(ASSIGNMENT)
Go through the entries below and pick out every line with "computer".
[Start of Attachment]
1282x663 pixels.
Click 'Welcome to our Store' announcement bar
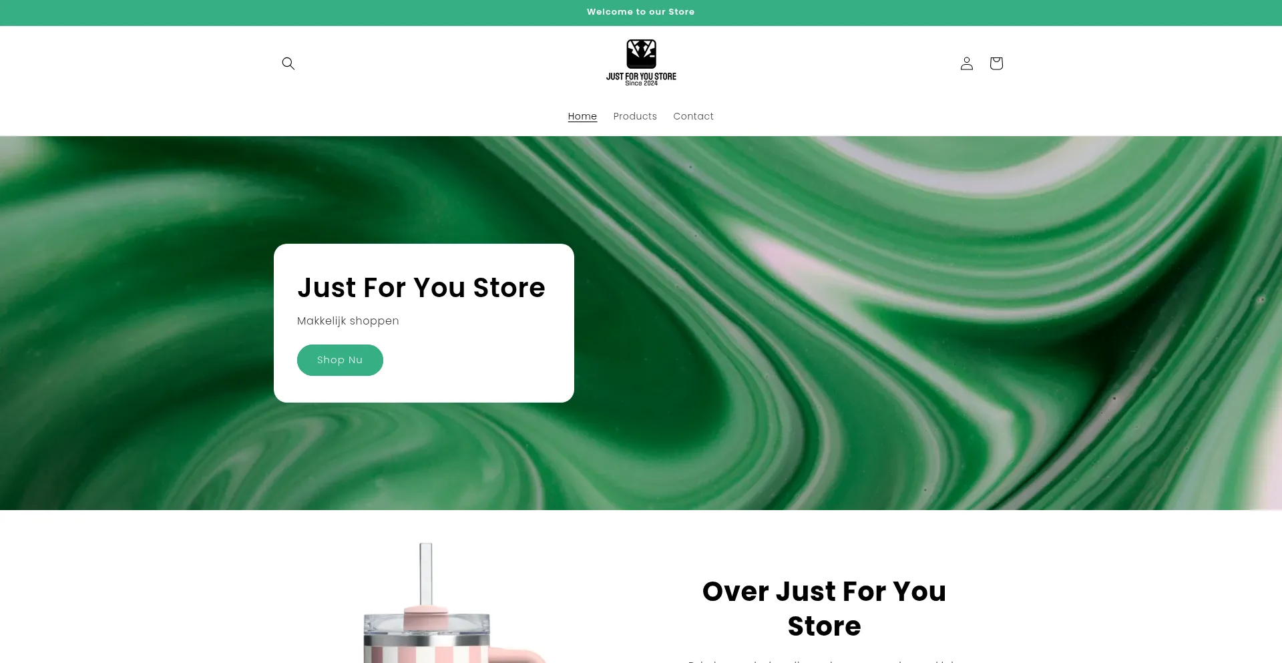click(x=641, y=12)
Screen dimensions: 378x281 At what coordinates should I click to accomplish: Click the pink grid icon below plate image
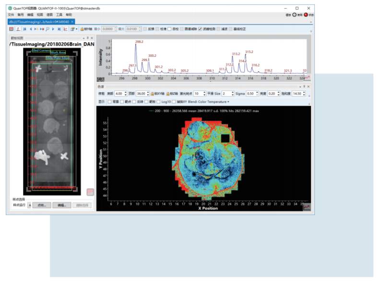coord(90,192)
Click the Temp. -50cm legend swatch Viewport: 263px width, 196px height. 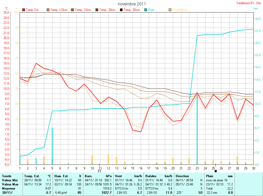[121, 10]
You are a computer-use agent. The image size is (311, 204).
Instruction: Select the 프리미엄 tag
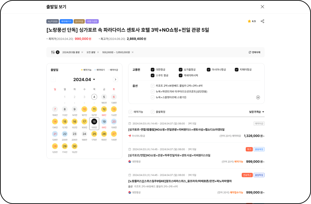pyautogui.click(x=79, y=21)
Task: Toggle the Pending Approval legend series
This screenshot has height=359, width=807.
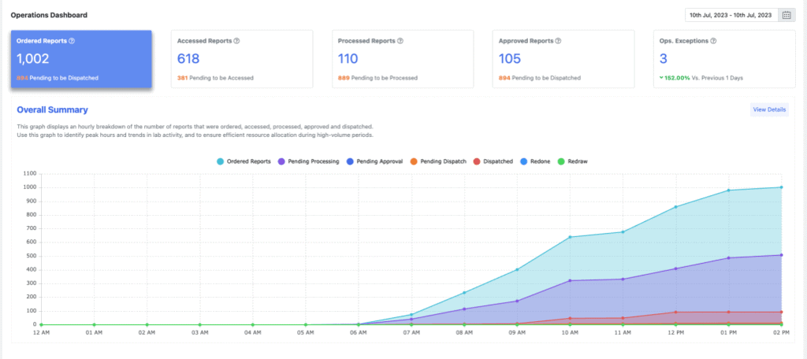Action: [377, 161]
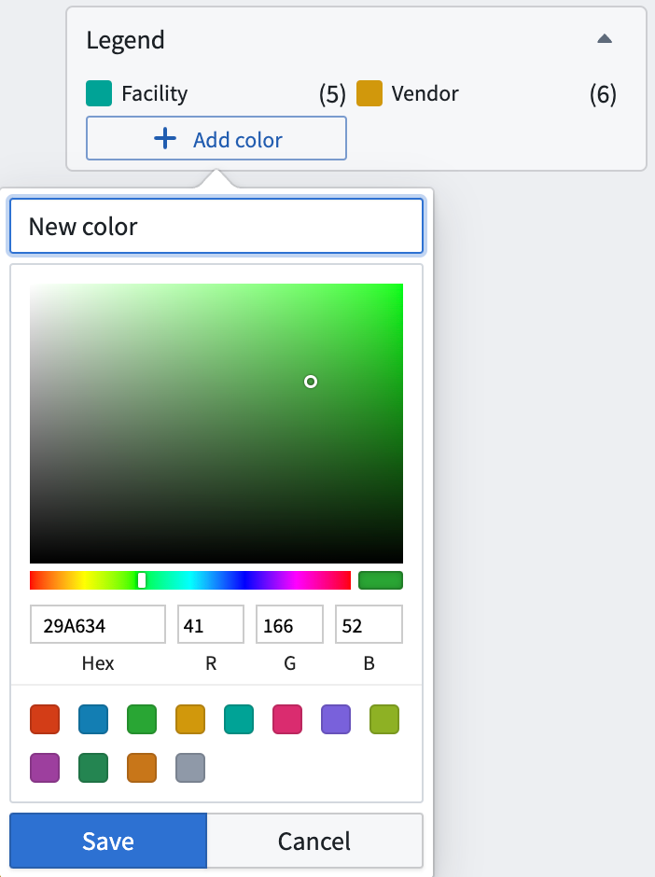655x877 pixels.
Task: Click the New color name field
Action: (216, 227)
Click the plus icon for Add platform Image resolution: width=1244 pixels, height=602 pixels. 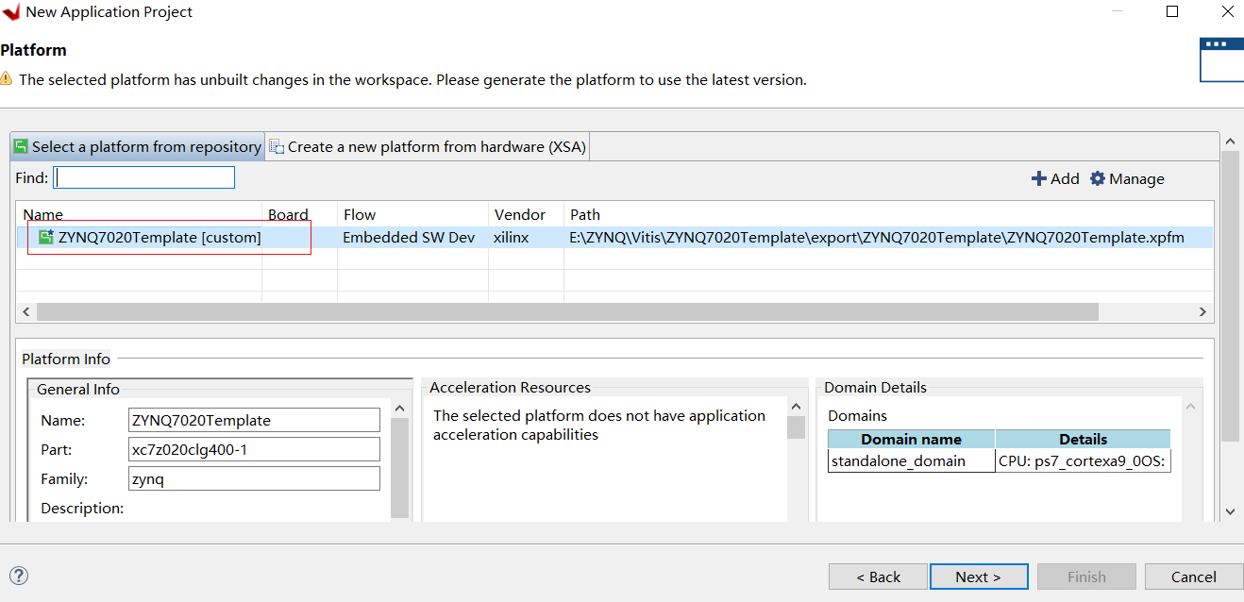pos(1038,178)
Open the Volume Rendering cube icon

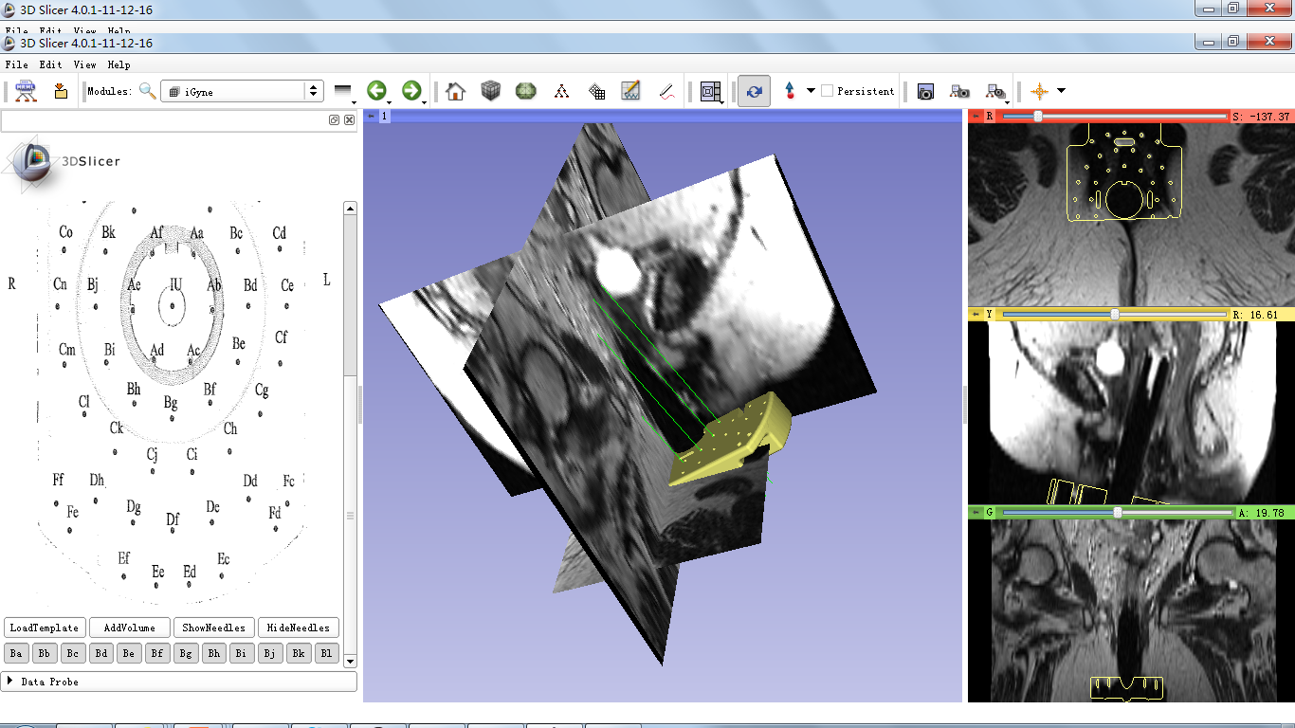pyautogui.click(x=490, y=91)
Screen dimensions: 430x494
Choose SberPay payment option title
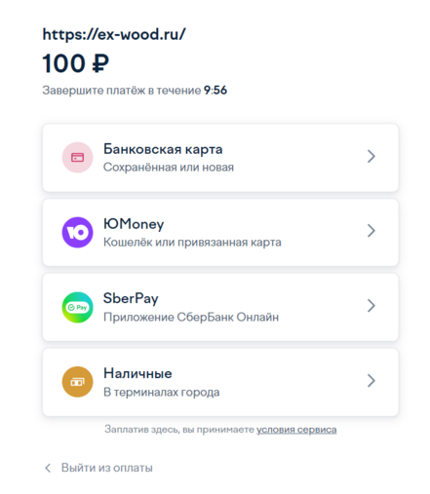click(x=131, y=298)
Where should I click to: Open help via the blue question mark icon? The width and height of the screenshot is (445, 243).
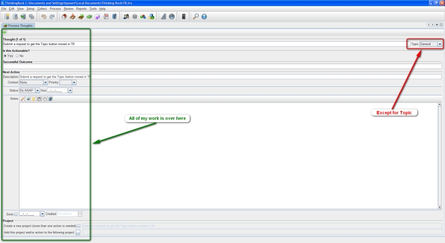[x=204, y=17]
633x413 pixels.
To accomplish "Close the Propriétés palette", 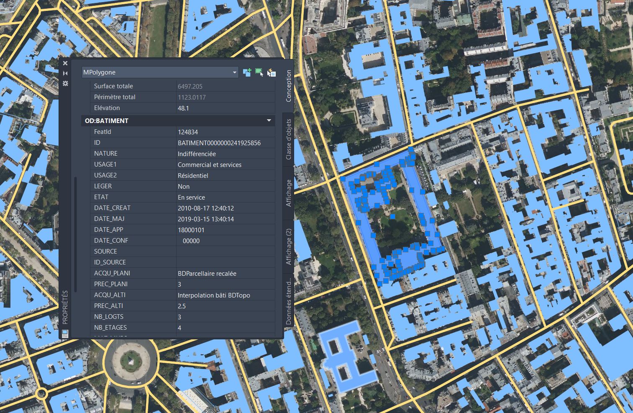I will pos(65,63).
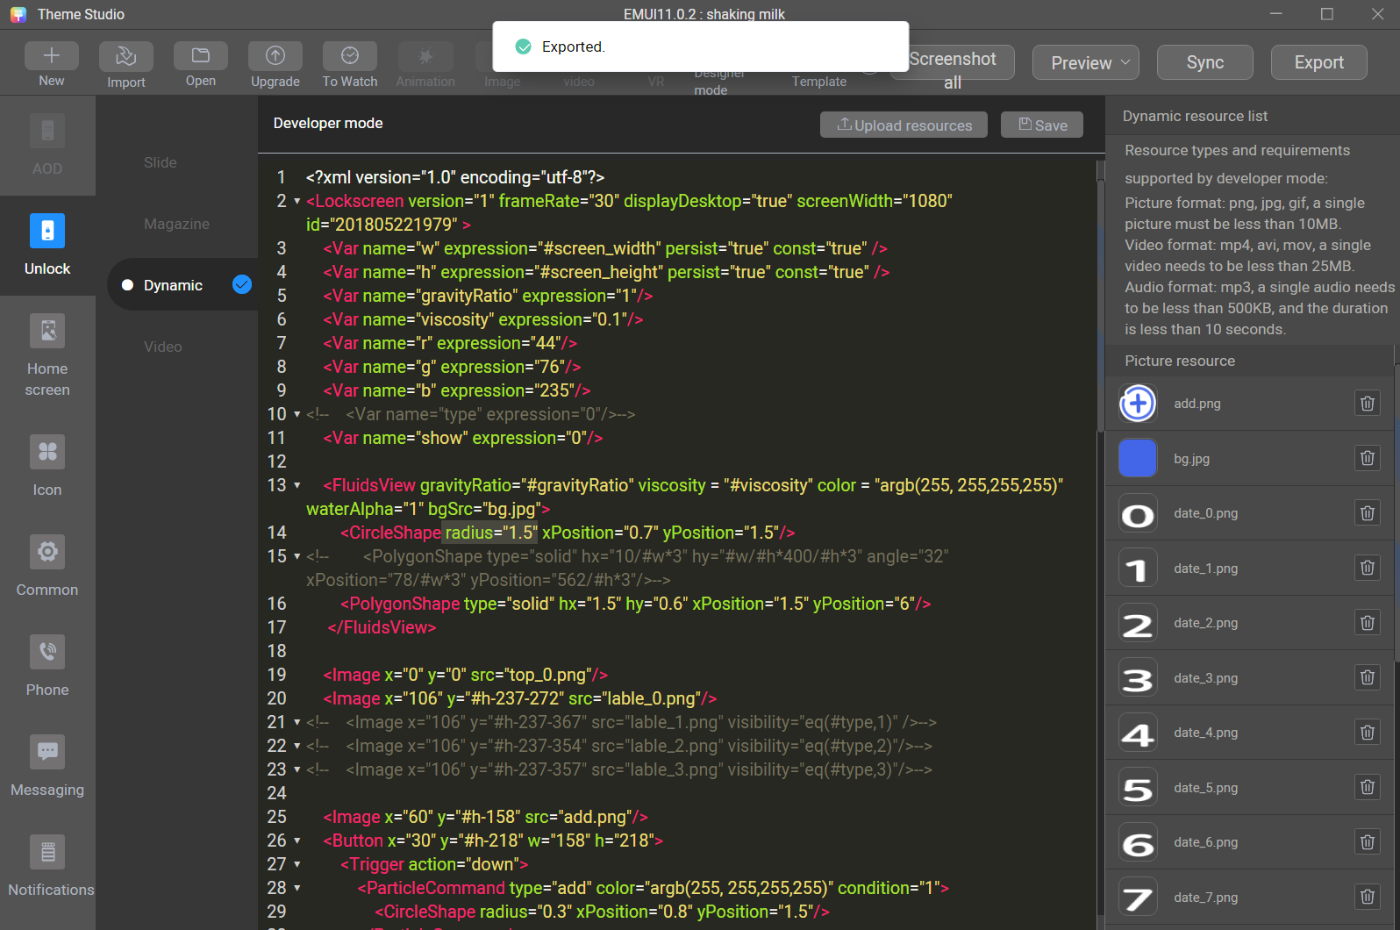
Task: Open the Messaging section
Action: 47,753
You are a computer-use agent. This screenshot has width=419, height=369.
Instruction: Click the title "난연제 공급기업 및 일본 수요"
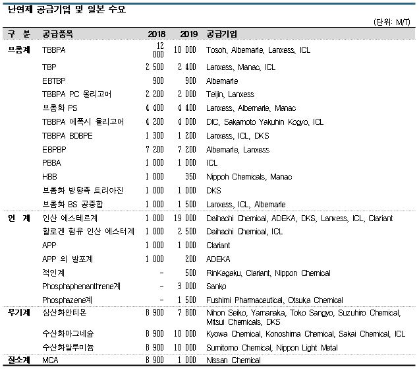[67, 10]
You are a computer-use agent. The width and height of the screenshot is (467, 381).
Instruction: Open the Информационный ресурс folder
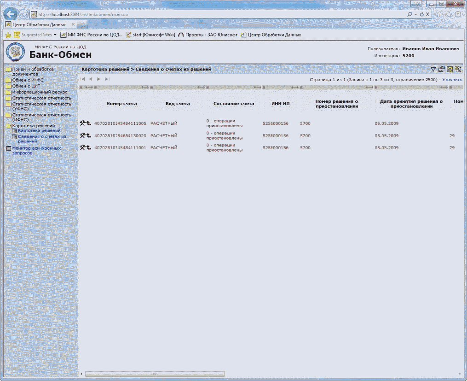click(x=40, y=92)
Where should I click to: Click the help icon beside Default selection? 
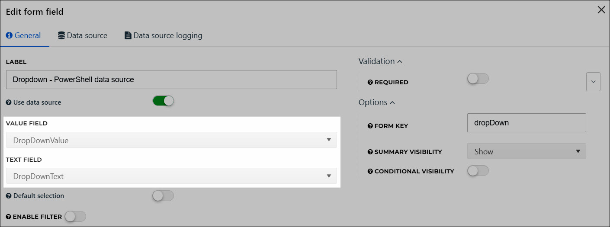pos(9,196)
[End of Attachment]
(WRITTEN RESPONSE)
You are a computer-use agent. The image size is (311, 204).
You are a computer-use agent. This screenshot has width=419, height=369.
You are a computer-use agent. The width and height of the screenshot is (467, 381).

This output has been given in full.